Assignment
From the entries below, copy exactly the lines from the one that contains "Task: Edit the" through the one that contains "The width and", both included, and only those.

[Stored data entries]

☆ ☆ ☆

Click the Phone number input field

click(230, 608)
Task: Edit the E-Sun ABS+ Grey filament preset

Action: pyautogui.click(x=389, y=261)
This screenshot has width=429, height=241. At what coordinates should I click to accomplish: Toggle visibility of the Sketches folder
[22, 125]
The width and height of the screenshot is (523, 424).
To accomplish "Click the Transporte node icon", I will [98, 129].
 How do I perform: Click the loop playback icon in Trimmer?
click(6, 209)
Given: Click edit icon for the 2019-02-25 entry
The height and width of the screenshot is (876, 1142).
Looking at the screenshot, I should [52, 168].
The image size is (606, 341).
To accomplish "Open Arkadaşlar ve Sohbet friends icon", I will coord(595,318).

☆ ☆ ☆

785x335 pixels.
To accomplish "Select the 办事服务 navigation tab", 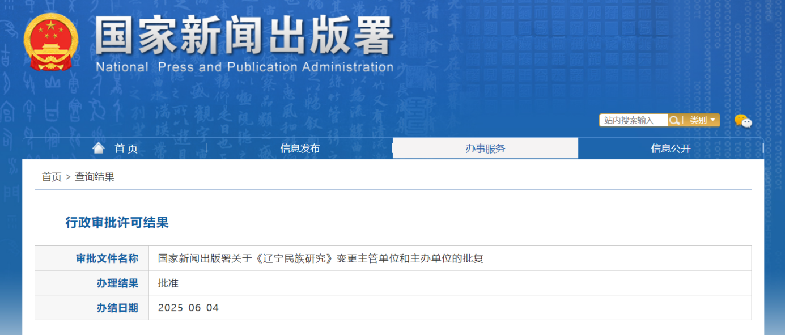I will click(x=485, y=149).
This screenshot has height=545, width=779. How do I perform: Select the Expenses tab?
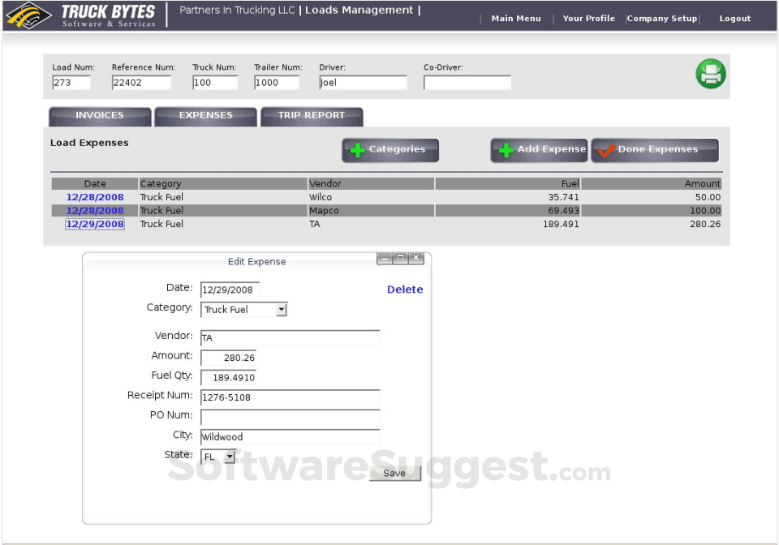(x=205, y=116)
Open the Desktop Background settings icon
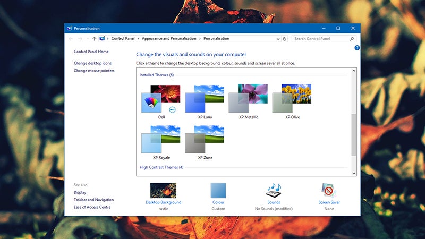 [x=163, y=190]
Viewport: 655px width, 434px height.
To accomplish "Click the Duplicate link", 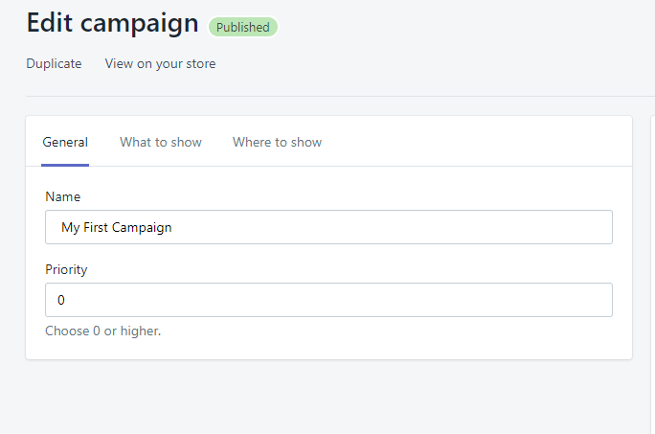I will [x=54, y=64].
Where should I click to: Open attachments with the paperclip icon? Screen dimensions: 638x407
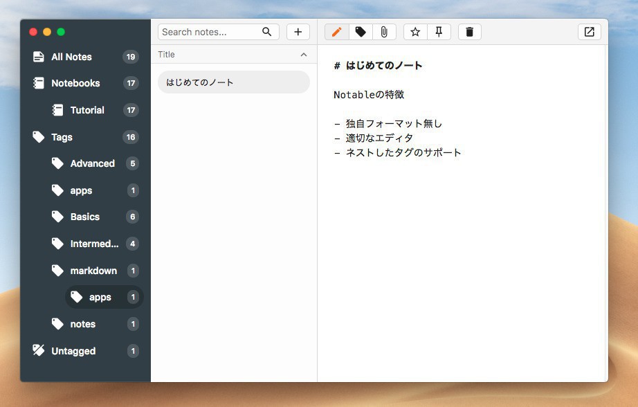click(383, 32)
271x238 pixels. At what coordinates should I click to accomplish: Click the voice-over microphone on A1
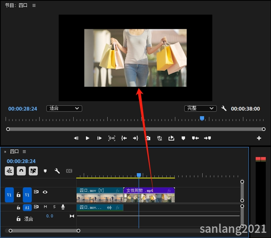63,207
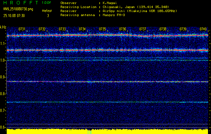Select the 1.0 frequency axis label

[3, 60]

☆ ☆ ☆

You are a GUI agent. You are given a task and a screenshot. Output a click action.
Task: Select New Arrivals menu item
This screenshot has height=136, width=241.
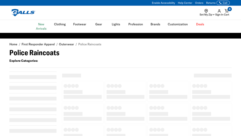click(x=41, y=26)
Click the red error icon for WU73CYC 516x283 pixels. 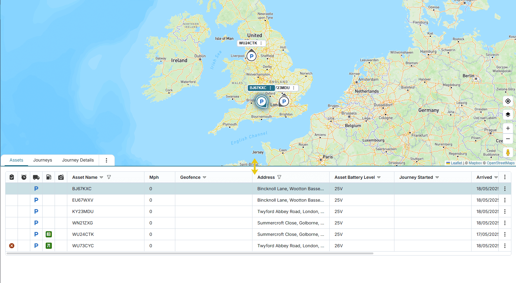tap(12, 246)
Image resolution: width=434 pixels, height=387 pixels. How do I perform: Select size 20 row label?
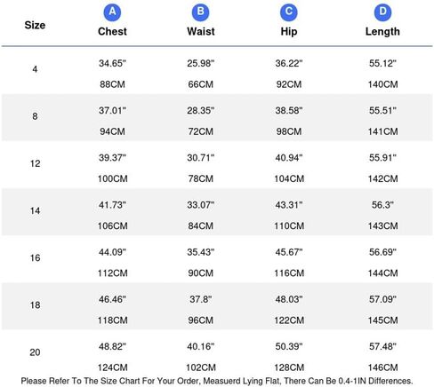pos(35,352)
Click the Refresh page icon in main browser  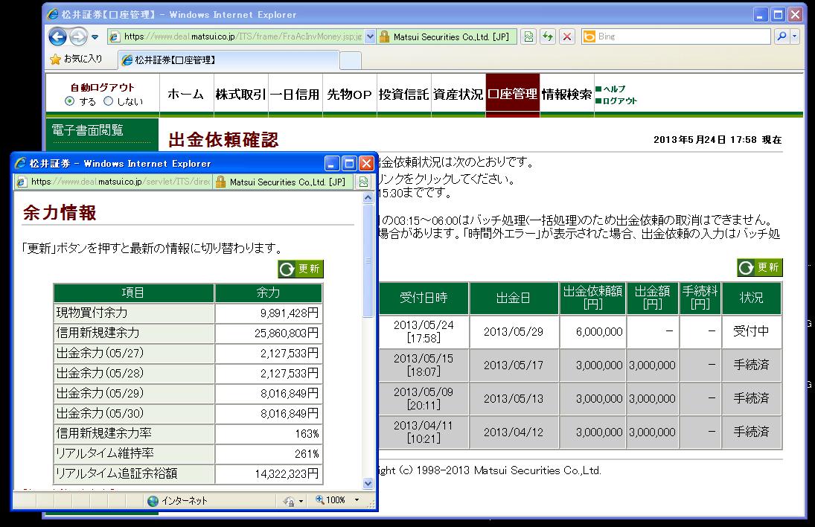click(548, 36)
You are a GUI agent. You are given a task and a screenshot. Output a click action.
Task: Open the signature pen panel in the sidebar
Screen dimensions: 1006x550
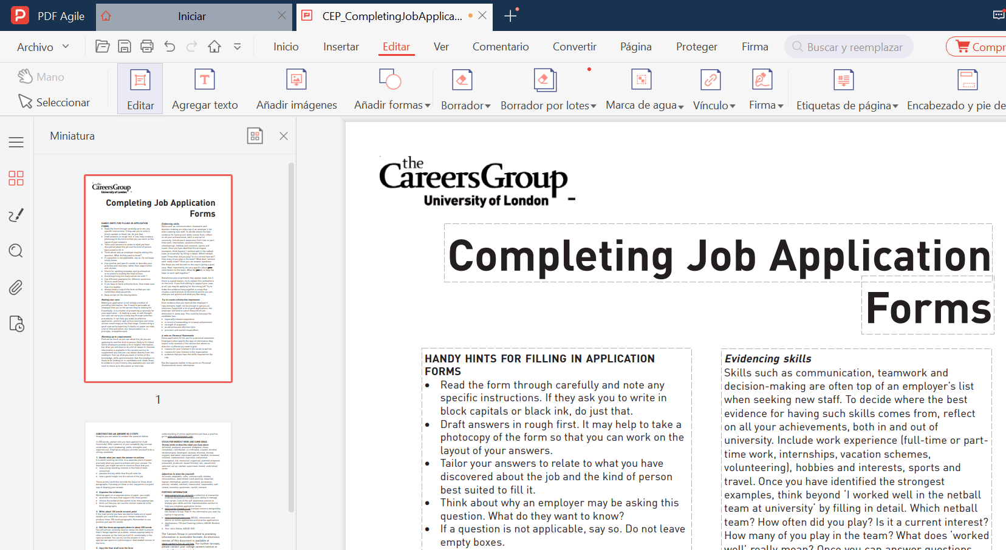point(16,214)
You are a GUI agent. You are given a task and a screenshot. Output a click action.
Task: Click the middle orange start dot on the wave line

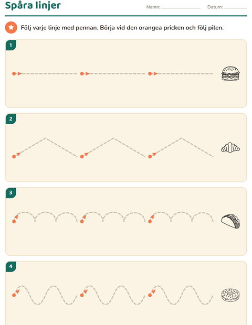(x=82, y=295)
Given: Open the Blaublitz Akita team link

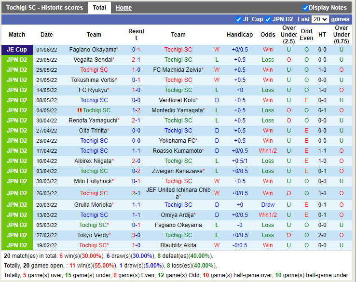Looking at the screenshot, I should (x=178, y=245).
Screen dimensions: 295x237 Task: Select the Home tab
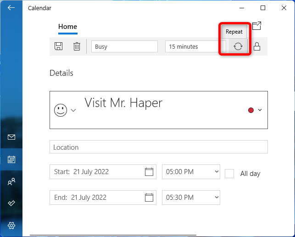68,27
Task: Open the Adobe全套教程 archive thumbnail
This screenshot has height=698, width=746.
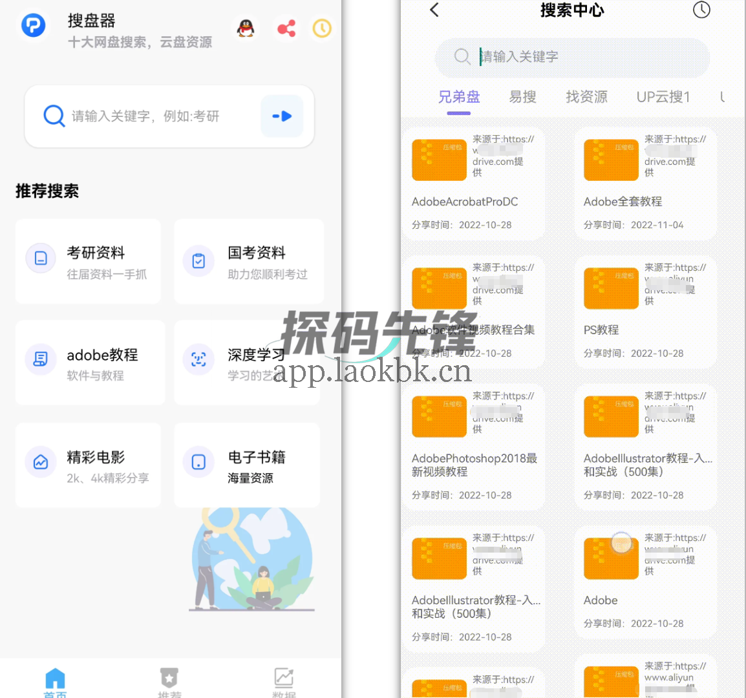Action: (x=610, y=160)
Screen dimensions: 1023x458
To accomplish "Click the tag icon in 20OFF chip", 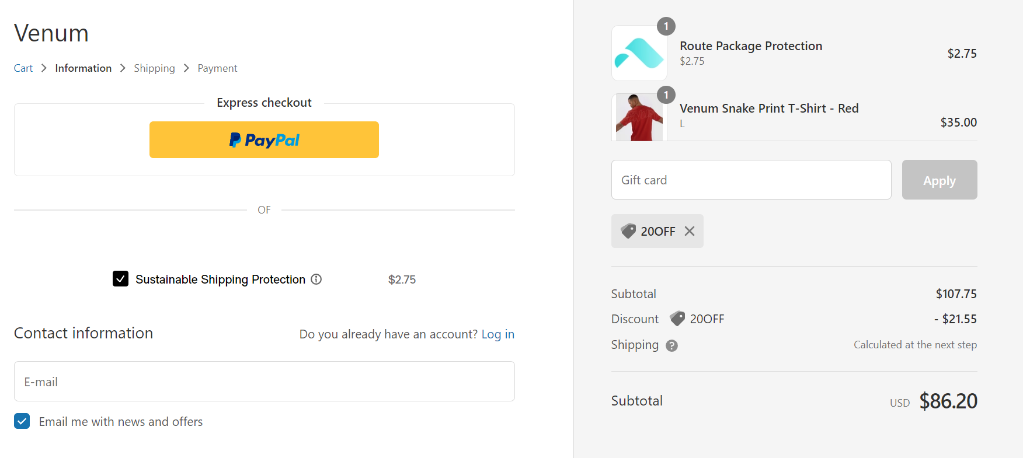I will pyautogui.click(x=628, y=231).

☆ ☆ ☆

Answer
Task: Edit the E-Sun ABS+ Grey filament preset

Action: pyautogui.click(x=389, y=261)
This screenshot has width=429, height=241. At what coordinates should I click to accomplish: Toggle visibility of the Sketches folder
[22, 125]
The width and height of the screenshot is (523, 424).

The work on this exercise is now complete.